火曜日なので定例の読書会に行くと、いつもは五人くらいしかいないメンバーに四人ほどの見たことのないおばさん達が加わっていた。どうしたことかと思ったら、そのおばさん達はさつき会という会を作っていて、毎週一回朝六時から近所に落ちているアルミ缶を拾って、それをお金に換えて貯金し、そのお金で車いすなどを寄付する奉仕活動をしているという。平成4年に設立したというからもう18年くらいになるらしい。70歳から80歳くらいのおばさん、というか、おばあちゃん達だ。皆さんが明るい笑顔をしていらした。

さらに話を聞くと、六時から近所に落ちているアルミ缶を拾ってそぞろ歩き、それが終わるとみんなでお茶を飲んでおしまいにするらしい。

今は金属の値段が上がっているのでアルミ缶1kgで百円くらいらしいが、たとえ百円で引き取ってくれるにしても、アルミ缶1kg集めようと思ったらずいぶんな距離を何日も歩く必要がある。車いすを買おうと思えばとんでもない量のアルミ缶を集めなければならない。それに必要な労働力たるや、とんでもないことになる。

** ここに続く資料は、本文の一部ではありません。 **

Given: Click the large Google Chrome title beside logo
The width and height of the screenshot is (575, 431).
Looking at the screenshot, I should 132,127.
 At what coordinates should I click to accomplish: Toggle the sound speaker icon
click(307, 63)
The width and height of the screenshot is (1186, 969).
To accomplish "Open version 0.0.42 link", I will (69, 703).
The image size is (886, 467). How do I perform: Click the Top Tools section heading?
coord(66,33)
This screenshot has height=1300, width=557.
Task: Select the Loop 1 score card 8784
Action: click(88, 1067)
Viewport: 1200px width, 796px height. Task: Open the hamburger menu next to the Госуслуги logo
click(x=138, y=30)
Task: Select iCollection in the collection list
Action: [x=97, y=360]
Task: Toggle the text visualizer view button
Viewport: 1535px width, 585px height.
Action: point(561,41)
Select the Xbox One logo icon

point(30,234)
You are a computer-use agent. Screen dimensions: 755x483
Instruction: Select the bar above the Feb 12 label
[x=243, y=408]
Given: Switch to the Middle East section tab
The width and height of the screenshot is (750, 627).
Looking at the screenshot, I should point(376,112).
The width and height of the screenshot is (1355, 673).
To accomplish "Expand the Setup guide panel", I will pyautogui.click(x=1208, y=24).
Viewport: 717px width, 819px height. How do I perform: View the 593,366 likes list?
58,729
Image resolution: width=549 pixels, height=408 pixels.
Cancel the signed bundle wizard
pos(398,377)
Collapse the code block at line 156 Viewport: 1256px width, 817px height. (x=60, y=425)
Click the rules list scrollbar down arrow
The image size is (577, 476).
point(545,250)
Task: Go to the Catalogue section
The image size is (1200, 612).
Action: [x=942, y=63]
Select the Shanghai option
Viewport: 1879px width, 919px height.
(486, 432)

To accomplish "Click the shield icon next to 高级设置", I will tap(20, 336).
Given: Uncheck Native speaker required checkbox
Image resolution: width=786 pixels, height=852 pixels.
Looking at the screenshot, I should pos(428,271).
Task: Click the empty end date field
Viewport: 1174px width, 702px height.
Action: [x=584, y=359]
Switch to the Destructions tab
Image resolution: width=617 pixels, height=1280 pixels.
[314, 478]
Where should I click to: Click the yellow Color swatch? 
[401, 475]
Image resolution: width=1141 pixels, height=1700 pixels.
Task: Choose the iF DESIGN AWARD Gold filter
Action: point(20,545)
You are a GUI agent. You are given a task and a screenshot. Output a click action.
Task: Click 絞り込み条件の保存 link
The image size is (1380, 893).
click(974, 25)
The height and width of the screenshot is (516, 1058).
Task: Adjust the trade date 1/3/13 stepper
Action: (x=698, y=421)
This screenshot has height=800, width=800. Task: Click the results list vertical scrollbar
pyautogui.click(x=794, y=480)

このおばさん達は義務感からでも、社会奉仕をしようという崇高な思いからでもなく、ごく普通にこの活動をしていらっしゃったようだ。

へえっと、この効率を度外視した活動に驚く反面、これは世の中を照らす小さい明かりだと、ふと思った。このような小さい明かりが沢山世間をてらせば、よほど足下が明るくなる。足元が明るくなれば、犯罪も減り、地域社会も活性化し、人の元気も出てくる。

大事なことは、大事でなく小事だ。また、笑いなくして成功はない、という言葉があるとおり、おばさん達はよく笑う、愉快な人たちだった。こういう人たちを特別な存在にしてはいけない。

市場経済とは無関係の、人が本来持っている、あたたかい思いがそこにあった。